→ EXTRACT
  4. WildRose

    WildRose Well-Known Member

    Feb 3, 2011
    No it's not true, it's about half true depending on how you are measuring. Any error at 25yds mathematically will increase proportional to the range. If you are four MOA off at 25 you will be four MOA off at 100-beyond and maybe even more since measuring errors add up very quickly as well. 1moa at .25 basically cannot be measured since it's a bug hole with all but the tiniest calibers.

    He's really kind of half correct. as measured in MOA that should not change, but measuring in fractions of an inche(s) that will increase as the range increases.

    That being said at the price of ammo and components I will usually after mounting or remounting generally take my first shot at 25yds as well and adjust over to 1.5" low and dead center. That should put you almost dead on for 100 other than differences in scope height and whether you have an MOA rail or not.
  5. MudRunner2005

    MudRunner2005 Well-Known Member

    Oct 13, 2008
    I think your results answered your own question... It is legit enough to get you on paper to THEN go sight-in @ 100, and then move on from there. I would NOT use it as a reference as to how well your loads are grouping, or how well they will group further down the line.

→ EXERCISE DATA
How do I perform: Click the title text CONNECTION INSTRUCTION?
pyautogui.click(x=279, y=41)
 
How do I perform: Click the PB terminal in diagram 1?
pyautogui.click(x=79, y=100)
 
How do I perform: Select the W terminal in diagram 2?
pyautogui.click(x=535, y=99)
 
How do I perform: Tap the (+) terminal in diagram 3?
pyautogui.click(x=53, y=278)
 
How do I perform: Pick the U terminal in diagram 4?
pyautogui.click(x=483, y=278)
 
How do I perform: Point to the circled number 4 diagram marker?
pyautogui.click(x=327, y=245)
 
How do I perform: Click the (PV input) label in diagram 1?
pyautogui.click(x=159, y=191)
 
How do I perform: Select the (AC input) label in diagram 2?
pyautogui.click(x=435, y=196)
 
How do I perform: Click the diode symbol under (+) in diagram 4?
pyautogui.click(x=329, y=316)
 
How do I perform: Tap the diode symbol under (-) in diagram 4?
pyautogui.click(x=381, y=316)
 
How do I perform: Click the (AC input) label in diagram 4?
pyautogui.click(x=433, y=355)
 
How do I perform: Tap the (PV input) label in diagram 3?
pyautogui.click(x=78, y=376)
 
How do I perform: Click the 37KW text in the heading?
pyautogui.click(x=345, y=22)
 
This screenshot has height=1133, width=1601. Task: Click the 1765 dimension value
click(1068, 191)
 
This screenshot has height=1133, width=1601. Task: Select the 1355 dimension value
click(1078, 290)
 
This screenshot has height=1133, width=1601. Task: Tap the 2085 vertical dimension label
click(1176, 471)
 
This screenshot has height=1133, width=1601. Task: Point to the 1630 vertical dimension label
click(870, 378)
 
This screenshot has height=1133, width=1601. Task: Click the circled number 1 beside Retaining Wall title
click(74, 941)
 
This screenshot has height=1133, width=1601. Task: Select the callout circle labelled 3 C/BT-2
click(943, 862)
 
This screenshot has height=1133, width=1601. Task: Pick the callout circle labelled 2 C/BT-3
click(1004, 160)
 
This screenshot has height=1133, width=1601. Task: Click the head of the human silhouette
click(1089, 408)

→ WHAT YOU WILL DO
- a) Return the passage of the forum discussion from "He's really kind" to "the range increases.", copied word for word.
- b) Answer these questions using the forum discussion.
(i) When WildRose takes a first shot at 25 yards, what point of impact does WildRose adjust to?
(ii) According to WildRose, how far off at 100 yards will a shooter be who is four MOA off at 25 yards?
(iii) At what distance does MudRunner2005 say to sight in after getting on paper?

→ ANSWERS BY ITEM NUMBER
- a)
He's really kind of half correct. as measured in MOA that should not change, but measuring in fractions of an inche(s) that will increase as the range increases.

- b)
(i) 1.5" low and dead center
(ii) Four MOA, and maybe even more
(iii) 100 yards